The agency has communicated its conditions to both Boeing and the FAA, the spokesman added.
It is not unprecedented for EASA to conduct its own safety review, but it is unusual and underlines the splintering among regulators following the Max crashes.
The FAA has been aiming to reassure fellow regulators about its process for allowing the Max to fly again, in the expectation that others will follow suit not too long afterwards.
The agency has come under intense criticism for being the last major regulator to ground the plane after the crash of Ethiopian Airlines flight 302 on March 10, as well as for its role in certifying the plane.

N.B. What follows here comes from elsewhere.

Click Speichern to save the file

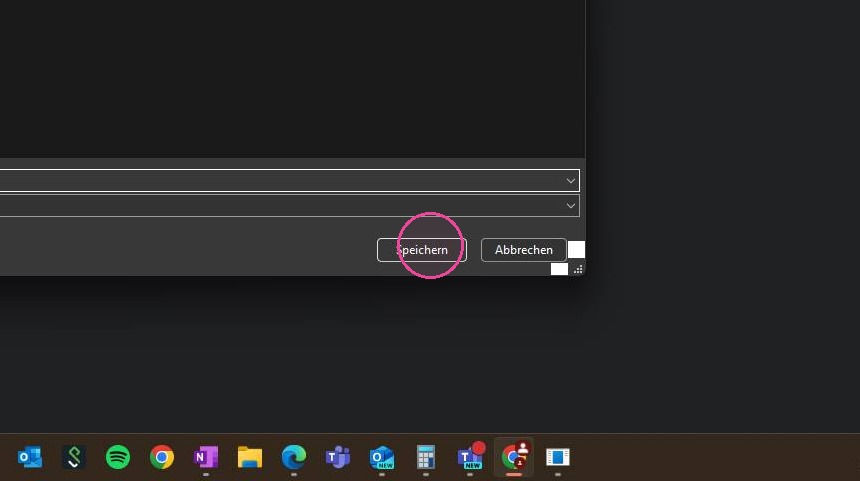click(422, 250)
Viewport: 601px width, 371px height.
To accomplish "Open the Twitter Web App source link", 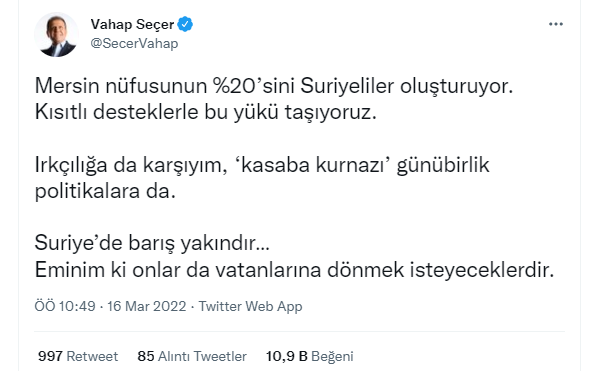I will pos(250,306).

US officials are keen to protect the present system by which major regulators accept each others’ certification as a matter of course. They argue that if each country insists on its own checks to new aircraft, it could double or triple the cost of a jet and add to the flying cost for passengers.
The FAA, which organised the Texas summit, has said it does not need the agreement of other regulators before it approves Boeing’s application.

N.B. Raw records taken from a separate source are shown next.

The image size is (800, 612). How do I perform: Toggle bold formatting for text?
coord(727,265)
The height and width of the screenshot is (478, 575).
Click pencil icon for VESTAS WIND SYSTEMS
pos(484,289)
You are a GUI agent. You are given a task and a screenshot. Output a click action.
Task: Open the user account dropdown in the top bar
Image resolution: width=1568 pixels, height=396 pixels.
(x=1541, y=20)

“The big worry here is that China is going to use this to start shutting out US aeroplanes, as a way to boost its own aircraft manufacturing industry,” said one Trump administration official.

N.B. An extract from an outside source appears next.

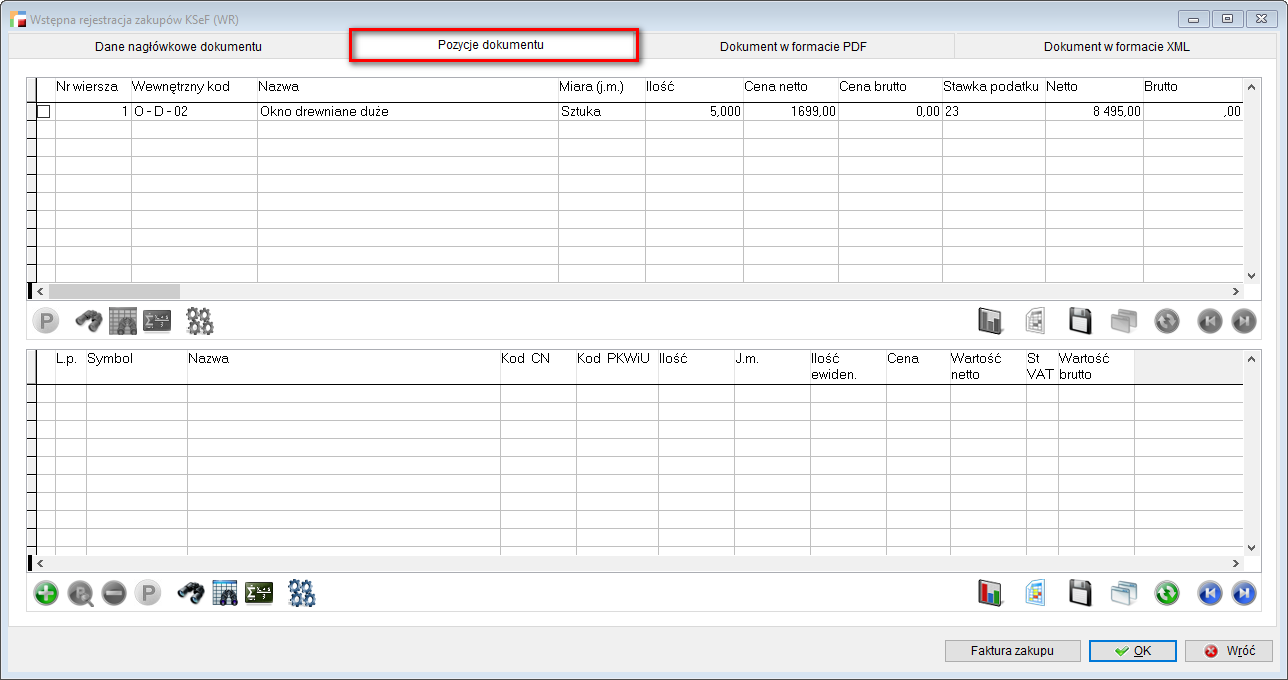Click the blue gears icon in lower toolbar

pos(301,593)
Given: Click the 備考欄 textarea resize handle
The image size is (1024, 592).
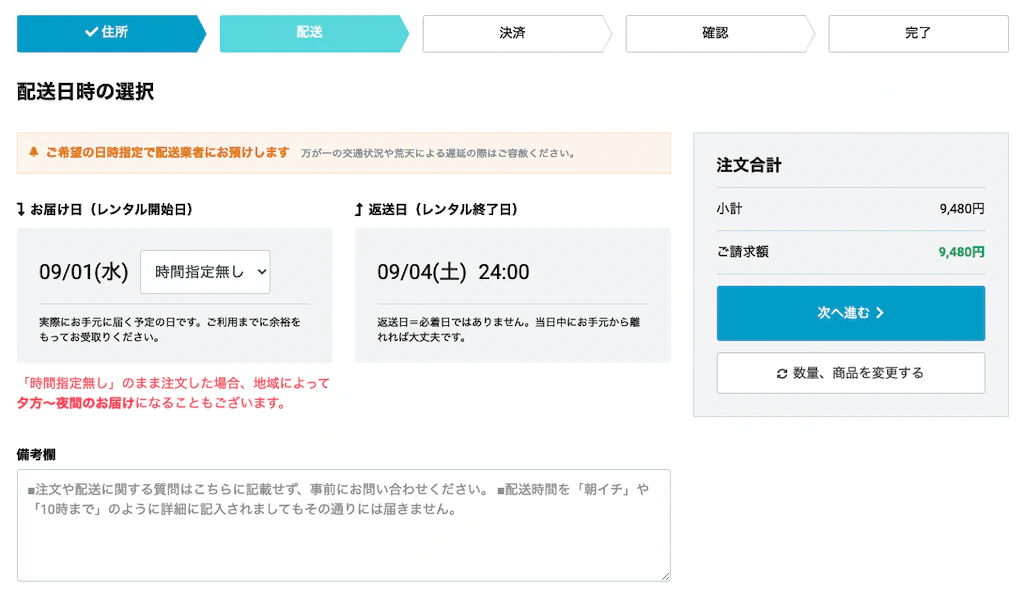Looking at the screenshot, I should point(665,576).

Boeing said: “We are working with global regulators to get them the information they need so that we restore their confidence in Boeing and the Max as they go through the certification process to safely return the aircraft to service.”
Guillaume Faury, chief executive of Europe's Airbus, last week warned that international co-operation among aviation safety regulators that has led to common industry standards could be at risk following the crisis.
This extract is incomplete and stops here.